Instructions to follow:
Name every country mentioned by name in the article on stock market flows during the coronavirus outbreak.
Reading text section start
Markets stocks

Ebbs And Flows.

Historic outflows, daunting headlines and a rebalancing bid.

By now, every headline about coronavirus’s impact seems to have a “worst day yet” feel to it.

Unfortunately, the weekend has been no exception.

For example, on Saturday, the UK said deaths rose 34% in a single day, the largest rise yet. Fatalities surged by 260 to 1,019, the Department of Health and Social Care said. The news comes as the nation ponders a path forward with a prime minister who is himself positive for the virus.

Meanwhile, Spain said 832 people died over the past 24 hours, marking the deadliest day of the epidemic for the country, which is among the hardest-hit nations in the world. That comes on the heels of Italy’s worst day, when 964 people succumbed.

Market participants endured another wild week during which stocks managed to surge despite the increasingly dour headlines around the virus.

It’s worth noting that while bonds were “the story” from a flows perspective, in the week through March 25, global equities saw more than $26 billion in outflows. When you start to tally up the numbers, you discover that the four-week flow out of global equities is up to $74 billion. Looking back five weeks, the cumulative exodus is large indeed.

“Equity funds suffered their worst weekly outflows in 15 months, taking the last five week outflows sum to -$94 billion, a record for any five-week period in history”, Deutsche Bank writes, in a new positioning update.

As noted Friday, next week is going to be daunting on the data front stateside. The combination of top-tier economic numbers plus what’s sure to be a deluge of disconcerting headlines around COVID-19 will test investors’ mettle anew.

But, remember that many are still pointing to expected rebalancing flows as a possible source of momentum for stocks. Indeed, some see that flow clocking in as large as $850 billion by the time month- and quarter-end have played out.

Deutsche Bank revisits this. “Attention has focused on potential rebalancing by pension funds into equities as we approach month- and quarter end”, the bank said, in the same Friday note cited above.
Reading text section end
Records provided section start
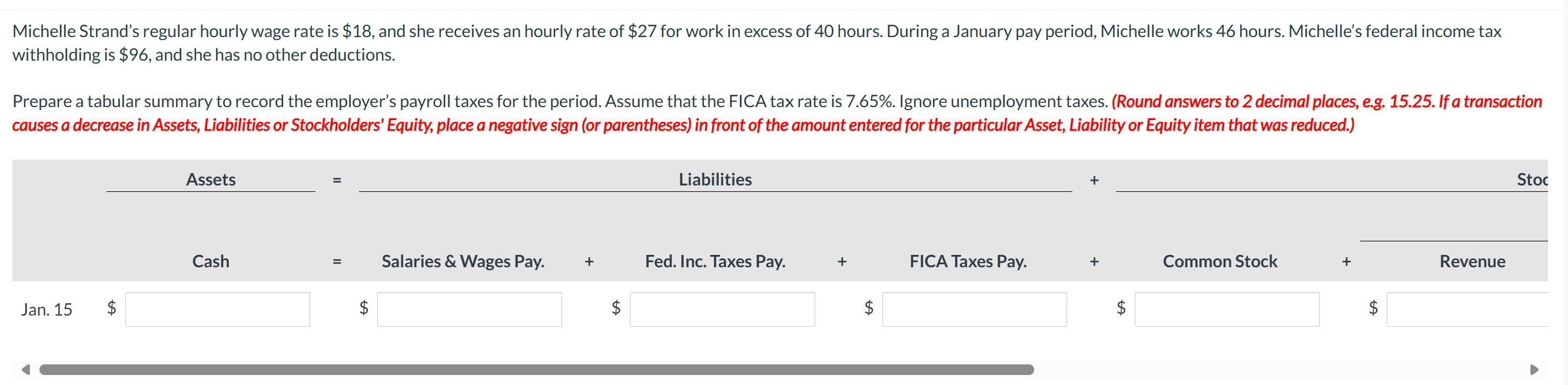Screen dimensions: 1568x385
Task: Click the FICA Taxes Pay. input field
Action: [974, 310]
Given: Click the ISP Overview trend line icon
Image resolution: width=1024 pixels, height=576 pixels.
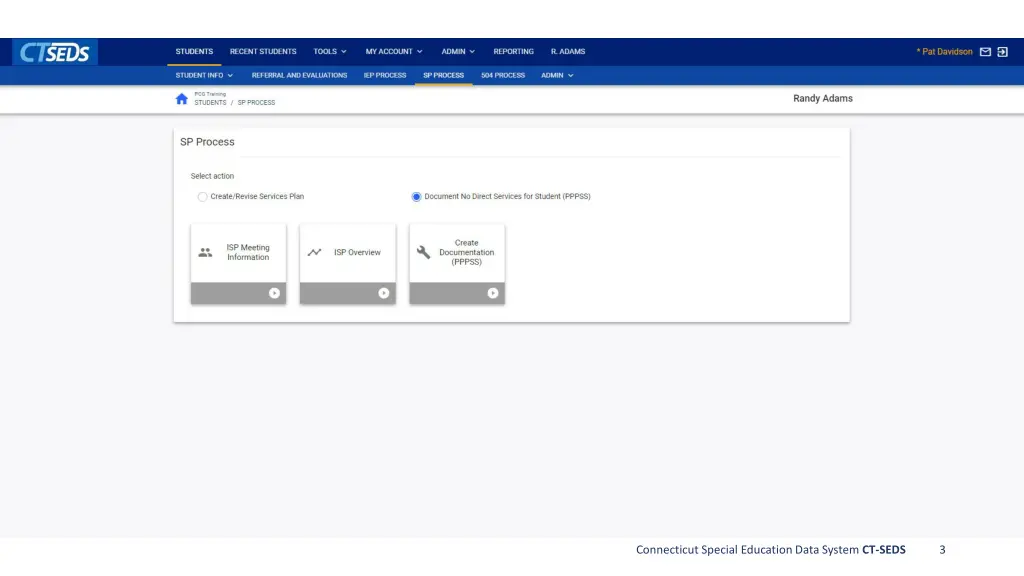Looking at the screenshot, I should (x=314, y=253).
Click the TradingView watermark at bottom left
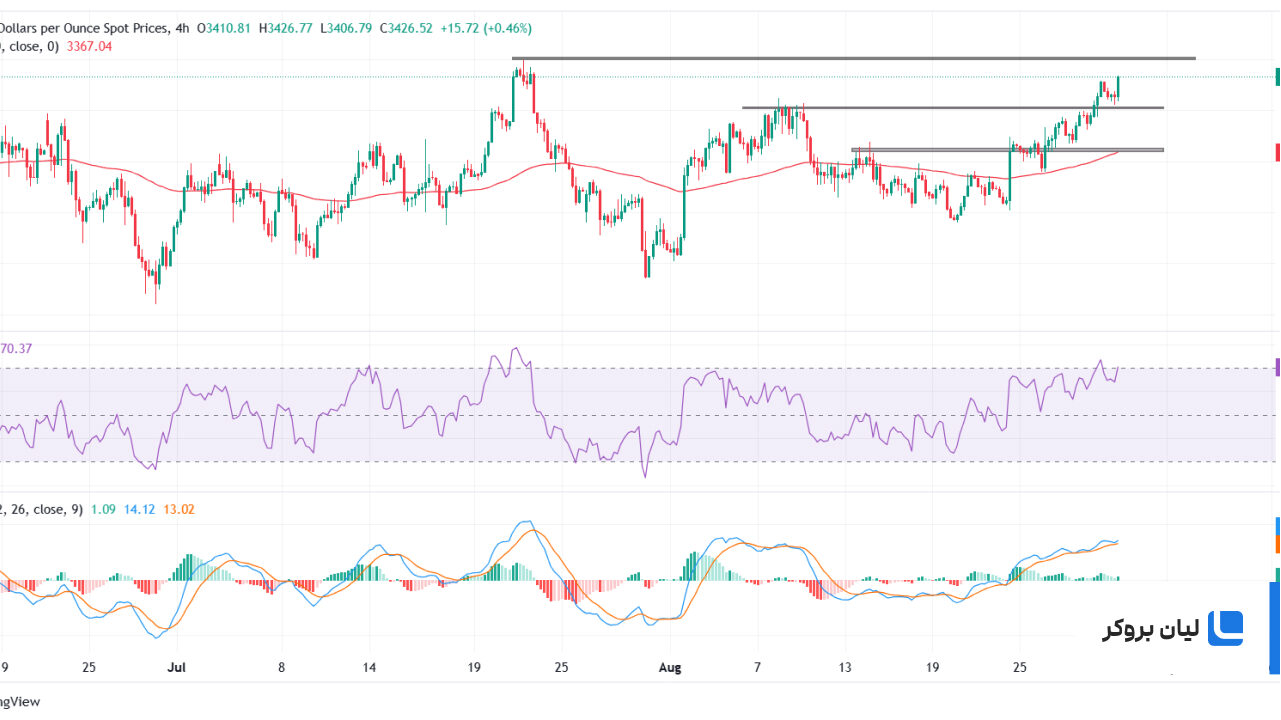The image size is (1281, 720). pyautogui.click(x=19, y=702)
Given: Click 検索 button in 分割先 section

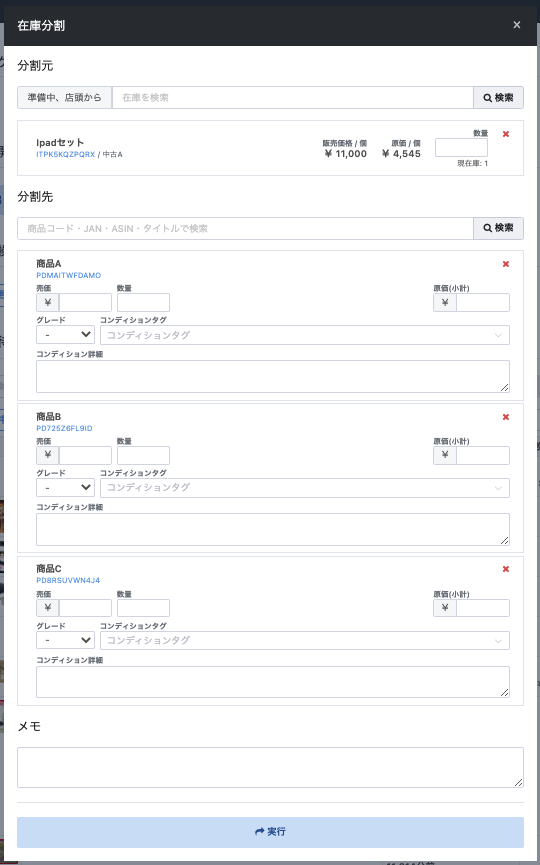Looking at the screenshot, I should tap(499, 228).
Records provided section end
Response to the task:
The UK, Spain, Italy